## What to work on
For the entries below, state how many lines contain the word "computer" and add nothing else.

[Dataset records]
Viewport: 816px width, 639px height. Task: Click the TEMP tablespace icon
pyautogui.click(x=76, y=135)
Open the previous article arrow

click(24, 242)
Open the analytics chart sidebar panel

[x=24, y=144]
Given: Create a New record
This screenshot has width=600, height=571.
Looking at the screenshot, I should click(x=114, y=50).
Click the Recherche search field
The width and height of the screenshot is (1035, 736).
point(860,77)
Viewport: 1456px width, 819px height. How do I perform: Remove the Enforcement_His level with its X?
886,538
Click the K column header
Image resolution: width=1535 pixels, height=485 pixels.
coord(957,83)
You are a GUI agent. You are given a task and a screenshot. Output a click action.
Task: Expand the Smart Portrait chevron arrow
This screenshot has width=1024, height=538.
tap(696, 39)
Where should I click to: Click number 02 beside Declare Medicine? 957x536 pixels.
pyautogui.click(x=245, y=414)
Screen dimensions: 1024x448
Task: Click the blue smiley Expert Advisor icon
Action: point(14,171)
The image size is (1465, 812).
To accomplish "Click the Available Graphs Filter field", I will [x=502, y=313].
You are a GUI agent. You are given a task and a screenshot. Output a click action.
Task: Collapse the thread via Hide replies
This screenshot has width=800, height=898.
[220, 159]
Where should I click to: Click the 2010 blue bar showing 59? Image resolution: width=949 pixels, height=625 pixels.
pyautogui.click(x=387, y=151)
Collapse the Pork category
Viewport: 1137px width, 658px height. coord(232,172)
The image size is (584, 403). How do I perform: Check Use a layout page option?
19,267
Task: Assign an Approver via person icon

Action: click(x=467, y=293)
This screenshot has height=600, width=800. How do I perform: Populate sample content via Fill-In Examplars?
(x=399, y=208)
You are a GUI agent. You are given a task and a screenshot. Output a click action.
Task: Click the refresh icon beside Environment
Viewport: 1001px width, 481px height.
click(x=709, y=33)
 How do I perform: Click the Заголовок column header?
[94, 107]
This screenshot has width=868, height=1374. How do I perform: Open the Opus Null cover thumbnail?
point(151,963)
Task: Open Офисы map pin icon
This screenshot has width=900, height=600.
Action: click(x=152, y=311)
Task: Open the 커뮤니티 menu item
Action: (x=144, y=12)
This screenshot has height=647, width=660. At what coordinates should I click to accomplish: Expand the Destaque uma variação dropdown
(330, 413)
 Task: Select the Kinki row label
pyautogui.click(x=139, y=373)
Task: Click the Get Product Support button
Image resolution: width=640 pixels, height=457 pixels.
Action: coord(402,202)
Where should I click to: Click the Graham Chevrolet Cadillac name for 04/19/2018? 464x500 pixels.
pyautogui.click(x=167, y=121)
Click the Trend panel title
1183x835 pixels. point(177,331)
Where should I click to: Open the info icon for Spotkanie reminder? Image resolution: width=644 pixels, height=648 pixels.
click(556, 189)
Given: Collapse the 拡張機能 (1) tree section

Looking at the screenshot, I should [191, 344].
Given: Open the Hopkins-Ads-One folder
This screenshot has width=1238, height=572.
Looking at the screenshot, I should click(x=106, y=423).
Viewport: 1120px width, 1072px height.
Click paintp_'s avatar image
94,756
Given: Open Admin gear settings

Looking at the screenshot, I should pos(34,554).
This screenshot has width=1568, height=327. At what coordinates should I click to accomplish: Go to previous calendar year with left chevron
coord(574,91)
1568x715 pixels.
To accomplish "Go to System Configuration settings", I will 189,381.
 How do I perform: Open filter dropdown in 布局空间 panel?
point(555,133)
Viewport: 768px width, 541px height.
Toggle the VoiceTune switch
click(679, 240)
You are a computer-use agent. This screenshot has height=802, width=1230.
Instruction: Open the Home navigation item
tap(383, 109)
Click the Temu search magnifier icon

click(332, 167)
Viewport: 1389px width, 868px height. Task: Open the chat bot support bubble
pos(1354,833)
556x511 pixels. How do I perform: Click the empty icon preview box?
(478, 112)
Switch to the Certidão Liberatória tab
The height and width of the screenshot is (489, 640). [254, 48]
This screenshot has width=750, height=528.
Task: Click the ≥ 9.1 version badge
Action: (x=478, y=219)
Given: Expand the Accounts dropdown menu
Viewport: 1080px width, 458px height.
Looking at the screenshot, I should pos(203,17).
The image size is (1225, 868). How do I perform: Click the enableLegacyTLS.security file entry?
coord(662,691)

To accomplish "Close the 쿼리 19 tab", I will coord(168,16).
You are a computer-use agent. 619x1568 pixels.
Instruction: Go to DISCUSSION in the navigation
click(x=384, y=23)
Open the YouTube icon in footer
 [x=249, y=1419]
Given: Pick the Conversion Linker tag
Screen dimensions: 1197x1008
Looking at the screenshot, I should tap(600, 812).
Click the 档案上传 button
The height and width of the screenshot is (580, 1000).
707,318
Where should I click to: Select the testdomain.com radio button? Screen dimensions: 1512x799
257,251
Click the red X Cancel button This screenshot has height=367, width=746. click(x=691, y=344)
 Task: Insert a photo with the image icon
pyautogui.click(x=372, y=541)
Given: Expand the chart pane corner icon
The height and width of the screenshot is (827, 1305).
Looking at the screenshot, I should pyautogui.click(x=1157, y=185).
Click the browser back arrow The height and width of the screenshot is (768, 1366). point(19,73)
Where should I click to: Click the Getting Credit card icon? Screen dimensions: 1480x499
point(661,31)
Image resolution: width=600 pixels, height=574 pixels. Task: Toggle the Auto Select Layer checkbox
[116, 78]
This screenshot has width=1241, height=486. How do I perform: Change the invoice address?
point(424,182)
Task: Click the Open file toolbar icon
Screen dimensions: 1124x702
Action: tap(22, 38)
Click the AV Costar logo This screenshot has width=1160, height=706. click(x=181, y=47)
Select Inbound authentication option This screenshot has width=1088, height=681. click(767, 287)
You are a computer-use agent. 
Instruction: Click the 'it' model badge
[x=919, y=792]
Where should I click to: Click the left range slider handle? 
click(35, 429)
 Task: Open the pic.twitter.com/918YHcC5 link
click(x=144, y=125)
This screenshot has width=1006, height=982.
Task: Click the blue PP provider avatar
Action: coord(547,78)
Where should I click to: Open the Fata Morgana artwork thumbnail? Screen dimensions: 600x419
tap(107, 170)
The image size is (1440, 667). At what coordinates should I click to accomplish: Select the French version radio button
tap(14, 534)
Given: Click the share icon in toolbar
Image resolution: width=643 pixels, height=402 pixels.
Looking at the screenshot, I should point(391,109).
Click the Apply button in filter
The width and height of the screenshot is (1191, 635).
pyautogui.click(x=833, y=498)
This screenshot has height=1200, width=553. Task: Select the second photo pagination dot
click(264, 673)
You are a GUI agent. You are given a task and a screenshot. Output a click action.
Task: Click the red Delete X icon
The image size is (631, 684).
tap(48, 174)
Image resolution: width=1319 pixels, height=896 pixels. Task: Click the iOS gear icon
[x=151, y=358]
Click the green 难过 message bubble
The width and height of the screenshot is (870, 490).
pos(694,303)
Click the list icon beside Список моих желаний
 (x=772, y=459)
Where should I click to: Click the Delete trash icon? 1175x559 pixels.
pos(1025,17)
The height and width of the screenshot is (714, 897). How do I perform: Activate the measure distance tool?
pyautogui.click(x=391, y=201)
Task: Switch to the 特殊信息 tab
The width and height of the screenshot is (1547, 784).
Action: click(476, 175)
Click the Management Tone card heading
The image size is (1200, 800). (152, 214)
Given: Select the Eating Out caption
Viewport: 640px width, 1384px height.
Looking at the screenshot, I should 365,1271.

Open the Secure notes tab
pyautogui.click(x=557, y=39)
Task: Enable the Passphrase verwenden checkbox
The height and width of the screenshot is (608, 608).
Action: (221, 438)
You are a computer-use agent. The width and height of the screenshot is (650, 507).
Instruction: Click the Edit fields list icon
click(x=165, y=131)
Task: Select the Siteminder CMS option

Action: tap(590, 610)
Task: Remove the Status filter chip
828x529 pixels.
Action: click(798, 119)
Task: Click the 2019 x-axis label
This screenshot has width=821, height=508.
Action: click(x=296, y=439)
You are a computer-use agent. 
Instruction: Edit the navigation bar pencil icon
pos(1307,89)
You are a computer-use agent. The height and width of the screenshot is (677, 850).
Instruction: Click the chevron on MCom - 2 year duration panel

## Task solution
6